More Discussion of Reforming Property Taxation

by Ken Gibb

Fresh from a recent post on land value taxation I am writing on this subject again, this time in response to my colleagues at Heriot Watt who have just published a report for the Joseph Rowntree Foundation (After the Council Tax: Impacts of Property Tax Reform on Places, People and House Prices by Glen Bramley, Chris Leishman, Mark Stephens, David Watkins and Gillian Young). Their report critiques the current council tax, runs  comparative analysis of a revalued council tax and contrasts it further with a flat rate percentage tax on property values (similar to current arrangements in Northern Ireland). They also discuss a policy trajectory to move from the council tax to a better local property tax and ultimately to a national tax on property, one that looks a bit like Schedule A imputed income tax and also the excess returns tax proposed in the Mirlees Review.

What is the critique of the council tax? This is well known ground but in essence the tax is a higher proportionate burden on cheaper properties than on more expensive ones. Second, it has not been revalued since 1991 and is hopelessly out of date both regionally and within local housing markets. Third, we now have something like a third of all tax units (households) benefiting from the single adult discount. Fourth, there is the insidious effects of long term council tax freeze and now also the localising of council tax reduction.

What are the authors’ empirical findings? First, a shift to a flat rate property tax (or indeed a progressive one) would shift the tax burden toward high value London and the South East. The authors deem this redistribution so large that it would require to be phased-in or damped. Second, the flat rate percentage property tax would be progressive with respect to the burden on different income groups with considerable benefit aimed at lower income groups. Middle income groups would also see a reduction in their liability in general. The authors argue that for those who do lose out in the low to middle income brackets it would be possible to compensate them with savings made from reduced rebate bills. Fourth, the authors argue that a property tax is generally not deemed to be fair and that some form of income tax would be required, preferably embedded in a hybrid property and income tax structure. Finally, they report econometric results that suggest reforming property tax could make a modest but statistically significant contribution to moderating house price volatility.

How would they implement tax reform and overcome obstacles? These are in many respects the key questions. First, the authors suggest a cap on London property taxes as part of the transition and consider ways to help low-income losers from the tax change in that part of the country. They also consider the Housing Market Task Force to transition the local property tax to a national tax based ultimately on the old Schedule A imputed rental income tax.

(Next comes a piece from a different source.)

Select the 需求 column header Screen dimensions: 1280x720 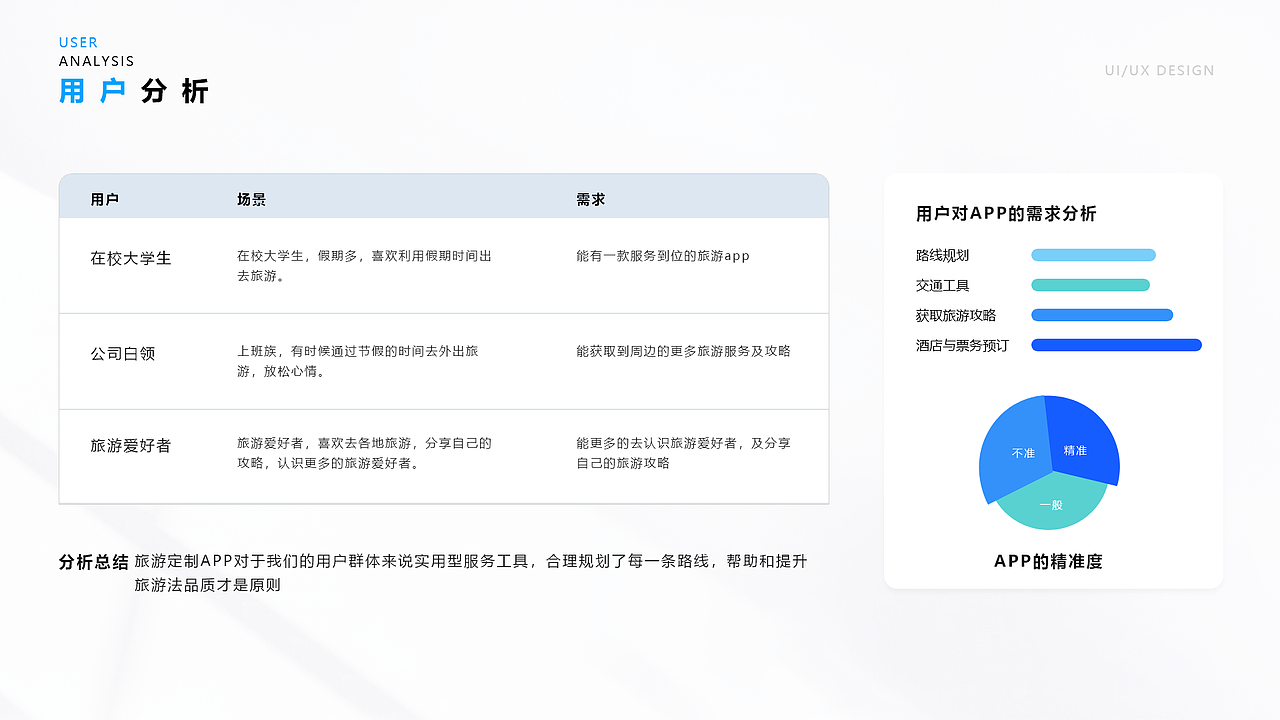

What do I think? The purist response would be to go for a land value tax and to rehearse the argument of my recent post and that might lead one to support the comprehensive Mirlees review position on the tax on excess returns (a variant of Schedule A). But if we were to start from the present position and work towards something coherent and possibly enduring what needs to be done? First I would revert to a national system of council tax benefit – I don’t accept either the localism argument for it or the idea that it allows a lower Universal Credit taper (it patently does not if we consider the total taper facing low income working age households). Second, I would legislate for 3-4 yearly automatic revaluation of property. It is one thing to bring the council tax data base up to date – it needs to be done regularly and consistently, forever more that there is such a tax.

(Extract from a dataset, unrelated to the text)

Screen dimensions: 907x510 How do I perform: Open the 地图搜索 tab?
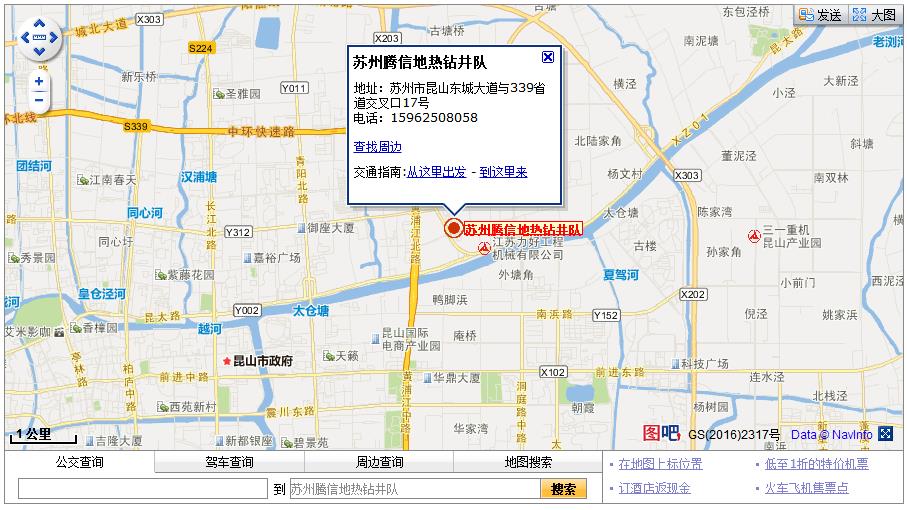point(528,462)
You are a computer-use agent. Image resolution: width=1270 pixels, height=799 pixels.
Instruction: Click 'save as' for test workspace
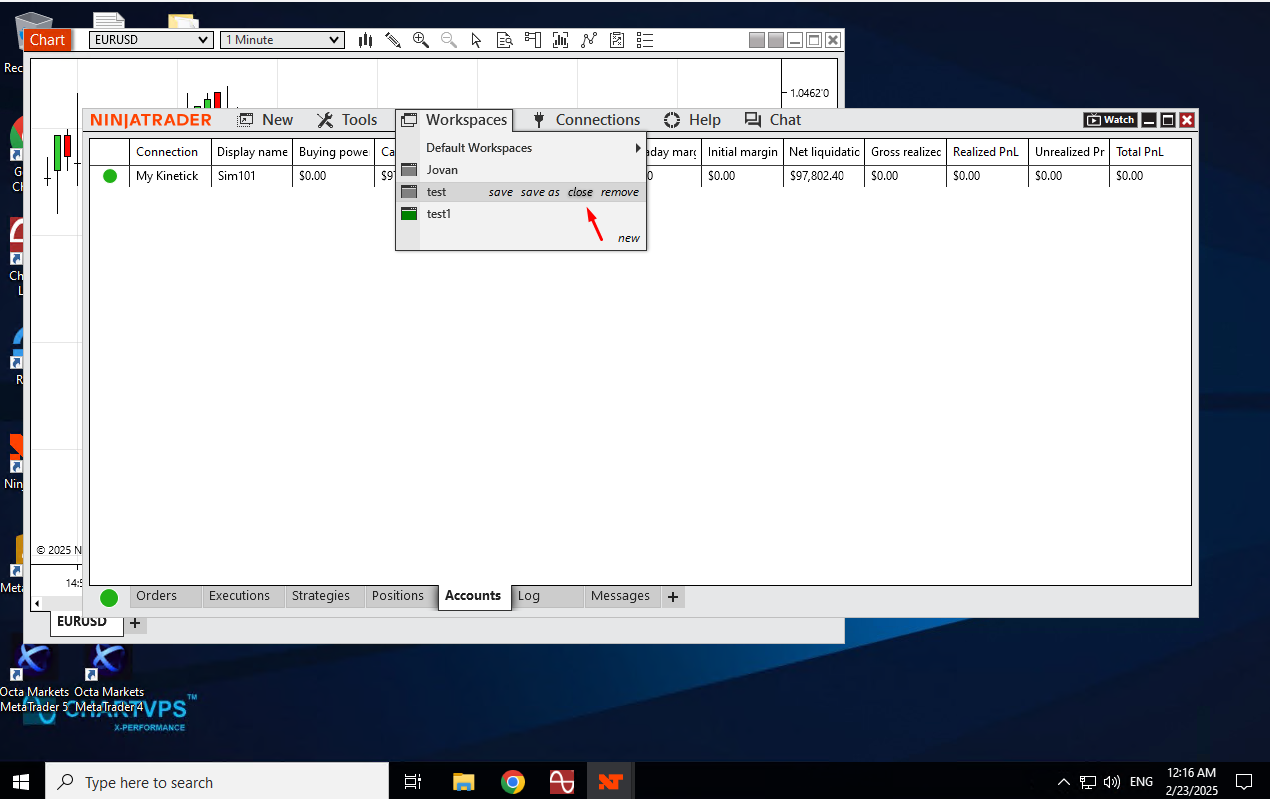coord(540,192)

That is the easy bit(!). I think we then need to consider what kind of local taxation we want and what kind of general taxation on housing/property. Locally, I was always taken by the idea of having multiple local taxes (i.e. two) – a property tax (like the Northern Ireland one) associated with paying for amenity or facility services that are fundamentally local and a local income tax related to national redistribute services that are delivered locally like education (as was suggested in a report Alternatives to the Community Charge written for the JRF more than 20 years ago by a number of experts including Tony Travers). Nationally, we are back into the territory of tenure and tax neutrality and the Mirlees Review – but the point is to develop taxes that do not favour owner occupied housing per se and do not do inefficient things like tax at the point of transaction. These are bigger questions than for this post.

The big difficulty in all this is persuading those that need to be convinced that we should on efficiency and fairness grounds unpick the council tax. We need to develop a political consensus around reform and one that has a place for a sensible property taxation and try to make revaluation normal and boring instead of completely beyond the pale. Any reform programme would need to be one with a lengthy transition and protection period for losers and would thus need bipartisan support. While I do not minimise the difficulty of achieving this – it can be done as phasing out mortgage interest tax relief showed. But first we must convince the men and women from the Ministry that the council tax is so bad and that the problems it is creating for local government and the housing market – do indeed require us to invest treasure and time to try and fix it on a long term basis.

Unfortunately, this is one of those rare policy questions where the infamous previous experience of a botched and cataclysmic attempt to reform local government finance brought down a prime minister and is simply an area where it is incredibly difficult to build any sort of institutional commitment to reform. The report by Glen Bramley and colleagues is both thought-provoking and a welcome effort to move this debate forward thereby staking a claim for a more humane and workable form of housing taxation and local government finance.